As a child I struggled with reading. I have a memory of not knowing how to read. When I learned to read, sometime in the 4th grade, it was limited. I was and am a very slow reader. I could not reliably decode words. Except for reading novels, which I enjoyed, I avoided reading. Reading was not a good tool for me to learn. Thankfully, I was able to get through school, including college, doing little to no reading for most of my courses. In college the best I could manage was reading the first sentence of each paragraph. I felt like a cheat, and would not have admitted it at the time. I never finished any timed tests but was often able to squeak by with barely passing grades. But I got through it. When I was in school there was no broad understanding of a reading disability. I simply saw myself as inadequate, but, I thank God, I was generally resilient.

When I left college I did not look back. School was what one had to do. I had benefited from education, I was just not very good at it. I did not worry about it until one day, when I was 37 years old, my son’s kindergarten teacher expressed concern about his lack of progress in reading. That was the day my life shifted, although as with most things, I did not know it at the time.

As it turned out my son had dyslexia (a learning disability involving decoding, reading rate and spelling skills). He was tested, thanks to that vigilant teacher, during the summer after his kindergarten year. Testing revealed, even at that early age, a clear discrepancy between his cognitive skills and aspects of achievement. No doubt. But, as a parent these numbers were meaningless to me. I had to rely exclusively on the advice of others.

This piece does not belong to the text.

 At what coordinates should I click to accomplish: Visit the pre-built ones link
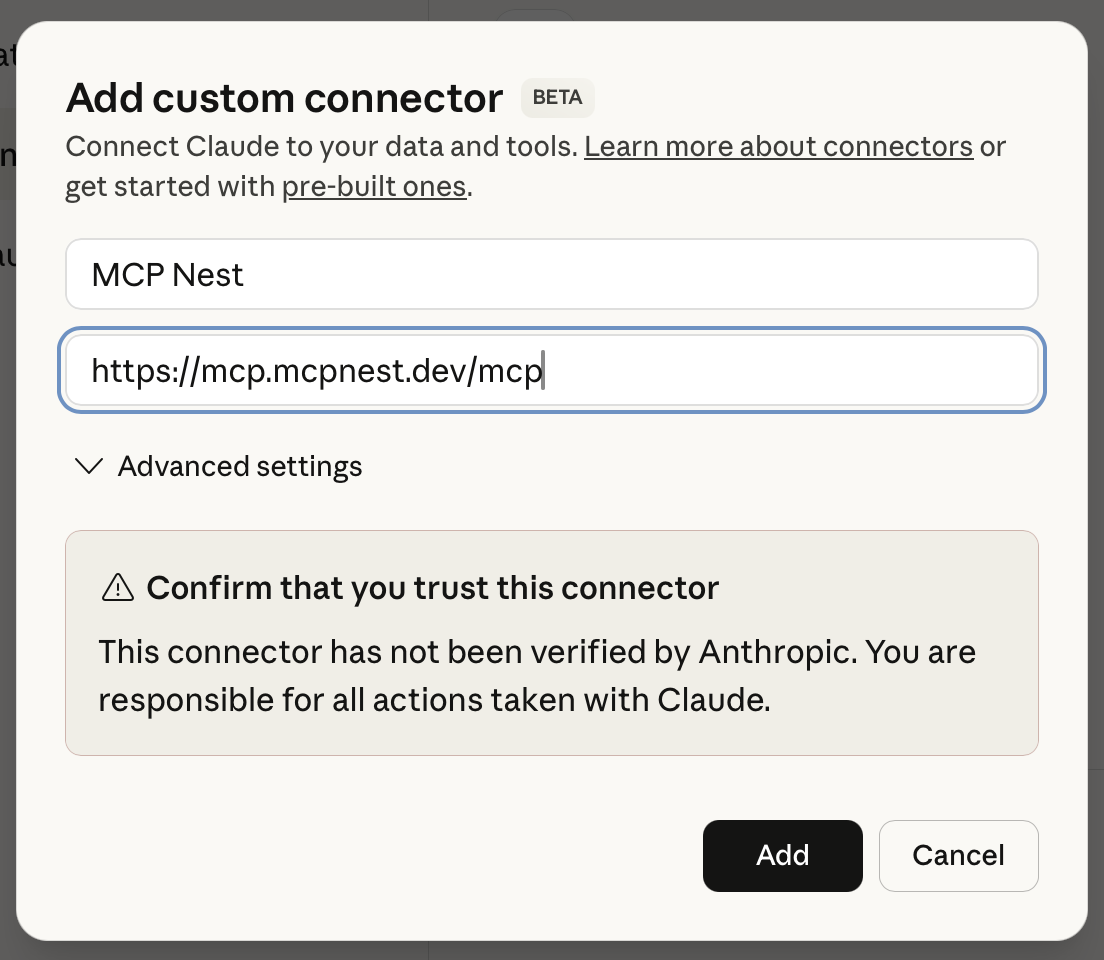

At the time my son was diagnosed, my husband felt called to Ministry. We moved from Chicago, Illinois to Richmond, Indiana. We were in a new community. I left behind a career in Social Services. From that point on, although I had not planned it, my life work has been in the field of Special Education. While in Richmond I met Phyllis Hutson who became my mentor. She was a Fellow of the Academy of Orton-Gillingham and she provided tutoring to all three of my children. During the three years we lived in Richmond it became apparent all three of my children had learning differences that met criteria for specific learning disabilities and qualified them for Special Education Services. Also while in Richmond, I took advantage of the opportunity to learn multi-sensory phonics from Phyllis.

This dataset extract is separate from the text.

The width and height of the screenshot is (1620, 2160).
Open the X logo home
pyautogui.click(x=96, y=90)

We moved to Greenfield Indiana, which would be our home for the next 15 years. In those years I learned much through the hard knocks of parenting children with learning differences. Each of my children were bright, enthusiastic learners who, unfortunately, did not quite fit the mold to be a “good student.” In my struggles we were forced to request an educational hearing for each of our children. That was a terrible strain.

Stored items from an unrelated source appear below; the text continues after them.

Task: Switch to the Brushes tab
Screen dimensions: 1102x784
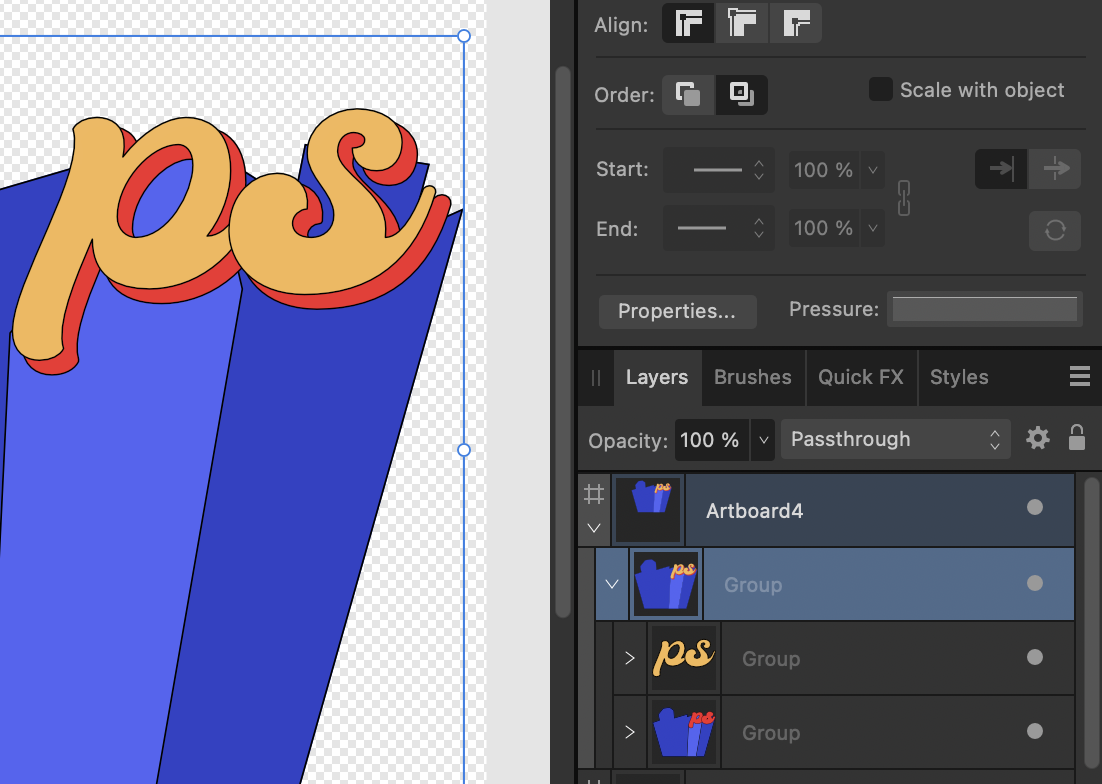Action: (x=752, y=377)
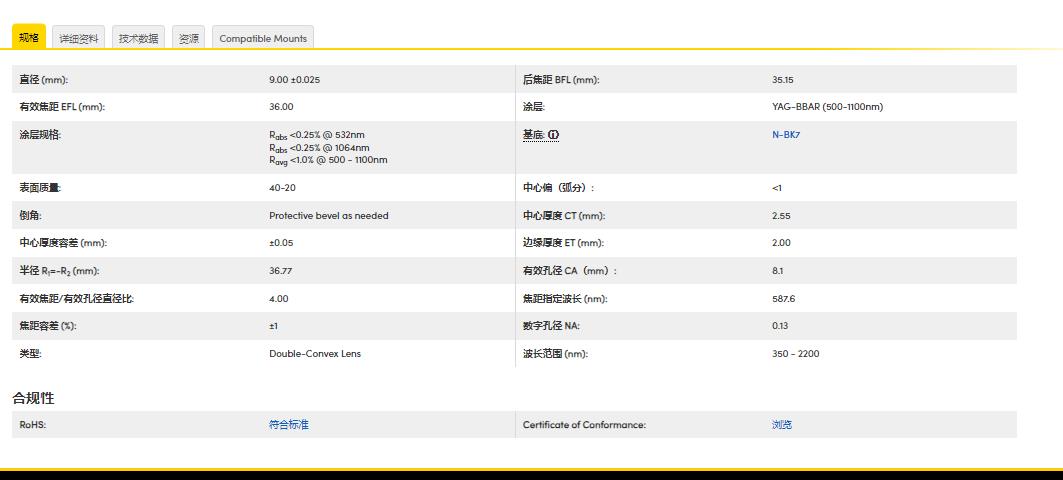The image size is (1063, 480).
Task: Click the 合规性 section heading
Action: pos(33,398)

Also while in Greenfield, I became the Director of the Indianapolis 32° Masonic Learning Center for Children. This center, run by the Scottish Rite, gave free tutoring to children with dyslexia. While doing this I decided to return to school. I was admitted into the School Psychology program at Ball State University. Really I did not know what I was getting myself into, but I knew I wanted more formal education. Over the years of working with my children, it became clear to me that they had gotten their learning differences from their mother. I reflected back on my education and saw all the signs. It was when I went back to school and recognized that I could not go through this difficult program without acknowledging my own challenges that I was evaluated. And it was no surprise to me, I had dyslexia.

Again I was blessed. At Ball State, through the disability services, I was introduced to Kurzweil, a premier text reading software. Kurzweil reads text while tracking it. With Kurzweil I would read 400 words a minute and not become tired. In graduate school, for the first time in my life, I could use reading to learn. And reading the material makes school a whole lot easier.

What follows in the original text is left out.